What Is New in Elasticsearch 2.3
Elasticsearch 2.3 delivers significant enhancements to query performance, aggregation capabilities, and cluster management. This release focuses on making complex operations faster and more resource-efficient for large-scale deployments.
| Category | Key Updates |
|---|---|
| New Features | Pipeline Aggregations, Doc Values by default, Reindex API |
| Performance | Faster terms aggregations, Improved global ordinals |
| Mapping & Querying | GeoPoint as multi-field, Percolator updates, Query validation |
| Cluster Management | Shard allocation filtering, Disk-based allocation settings |
| Deprecations | Scripting language deprecations, Old percolator syntax |
How did pipeline aggregations change data analysis?
Pipeline aggregations allow you to compute new metrics based on the output of other aggregations. This is a game-changer for analytics, enabling complex calculations like moving averages or derivatives directly within your aggregation pipeline.
Instead of post-processing results client-side, you can now chain aggregations together. For example, you can calculate the cumulative sum of a daily metric or find the bucket with the maximum value. This keeps the entire computational load on the Elasticsearch cluster.
Example Usage
{
"aggs": {
"sales_per_month": {
"date_histogram": {"field": "date", "interval": "month"},
"aggs": {"sales": {"sum": {"field": "price"}}}
},
"cumulative_sales": {
"cumulative_sum": {"buckets_path": "sales_per_month>sales"}
}
}
}
Why are doc values now the default?
Doc values are now enabled by default for all fields except analyzed strings. This shift significantly reduces heap memory usage and improves aggregation performance by using a columnar data structure stored on disk.
In practice, this means your aggregations and sorts will be faster and more memory-efficient out of the box. The old fielddata caching mechanism, which was heap-heavy, is no longer the default for most use cases. You'll see less garbage collection pressure.
If you need to use fielddata for an analyzed string field, you must explicitly enable it in your mapping. This change encourages more sustainable cluster sizing for heavy analytical workloads.
What makes the Reindex API so useful?
The Reindex API provides a built-in way to copy documents from one index to another. This is essential for index maintenance, mapping changes, and data migration tasks that were previously cumbersome.
You can use it to change an index's shard count, update mappings, or even reindex from remote clusters. It handles the scrolling, indexing, and version conflict management for you, making it far more reliable than custom scripts.
Basic Reindex Command
POST _reindex
{
"source": {"index": "old_index"},
"dest": {"index": "new_index"}
}
How were geo queries improved?
GeoPoint fields can now be configured as multi-fields. This allows you to index the same geographic point multiple times with different precisions or for different purposes, like a high-precision search and a low-precision aggregation.
The percolator has also been updated to support geo queries. You can now register percolator queries that use geo bounding box, distance, or polygon filters, opening up new real-time alerting scenarios based on location.
What should I know about the deprecations?
Several scripting languages (groovy, javascript) have been deprecated due to security concerns. The recommendation is to migrate to Painless, the new default scripting language designed for safety and performance.
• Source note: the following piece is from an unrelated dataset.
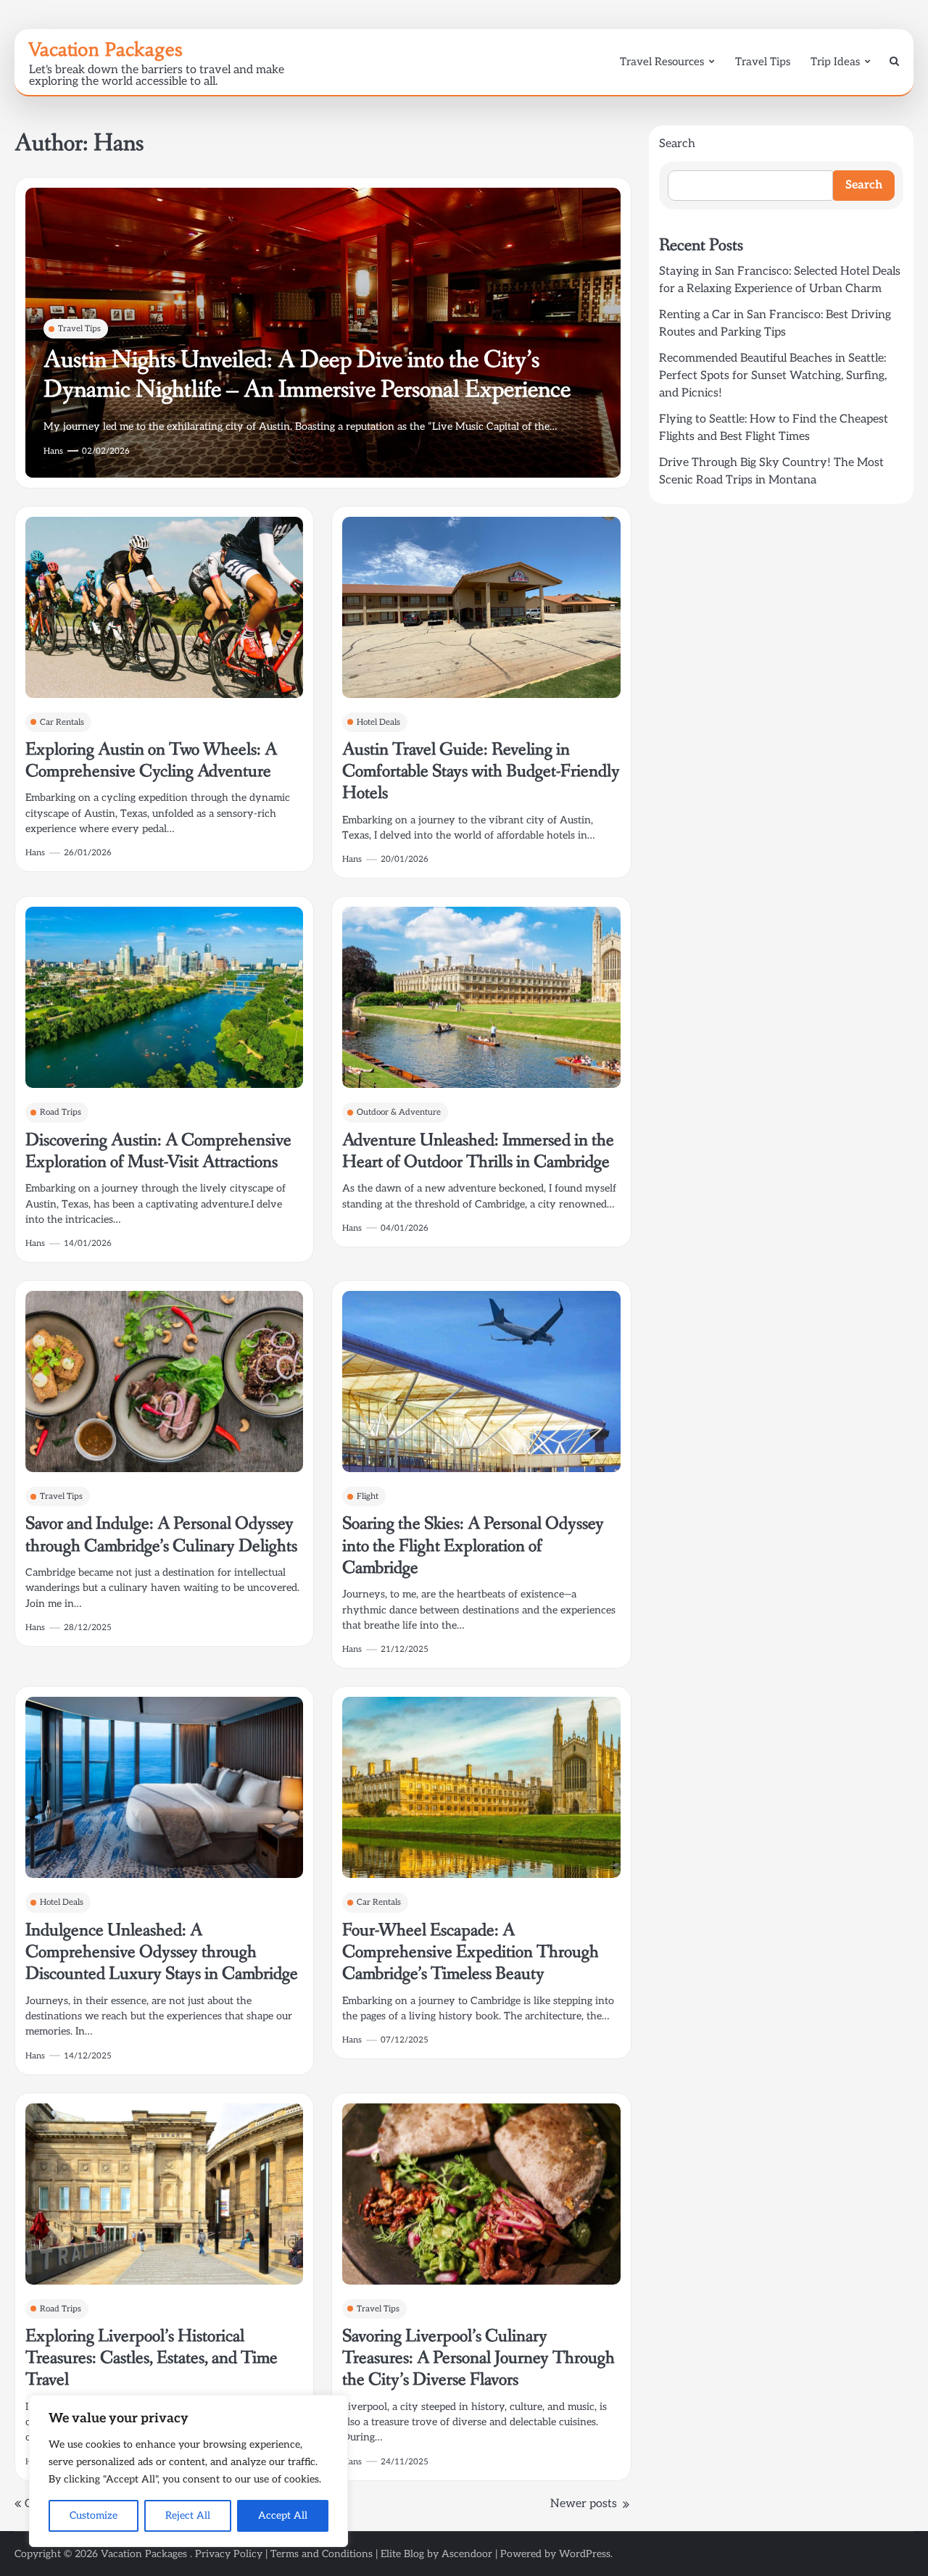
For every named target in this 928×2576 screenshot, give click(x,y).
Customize (93, 2515)
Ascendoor (467, 2554)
The old percolator syntax (percolate query) is also deprecated in favor of the newer percolator type. You should update your percolation setup to use the dedicated percolator type for future compatibility.
Always check the deprecation logs after upgrading to identify any changes needed in your application code or cluster configuration.
FAQ
Do I need to reindex to benefit from doc values being default?
No, existing indices will continue to use their current settings. The new default only applies to newly created indices. To enable doc values on an existing index, you would need to reindex with an updated mapping.
Can I still use Groovy scripts in 2.3?
Yes, but it's deprecated. Groovy scripting still works if enabled in the elasticsearch.yml configuration file, but you should start migrating your scripts to Painless to avoid issues in future versions.
What is the main advantage of pipeline aggregations?
They allow for complex, multi-stage analytics entirely on the server side. This eliminates the need to transfer large datasets to a client application for post-processing, reducing network overhead and simplifying application code.
Is the Reindex API suitable for large indices?
Yes, but monitor it carefully. The API uses scrolling and bulk indexing, so for very large indices, you may need to tune the scroll_size and slices parameters for optimal performance and to avoid timeouts.
How do I enable fielddata now that it's not the default?
You must explicitly set "fielddata": {"format": "disabled"} to false in the mapping for any analyzed string field where you need to use it for aggregations or sorting. It's generally recommended to use keyword sub-fields instead.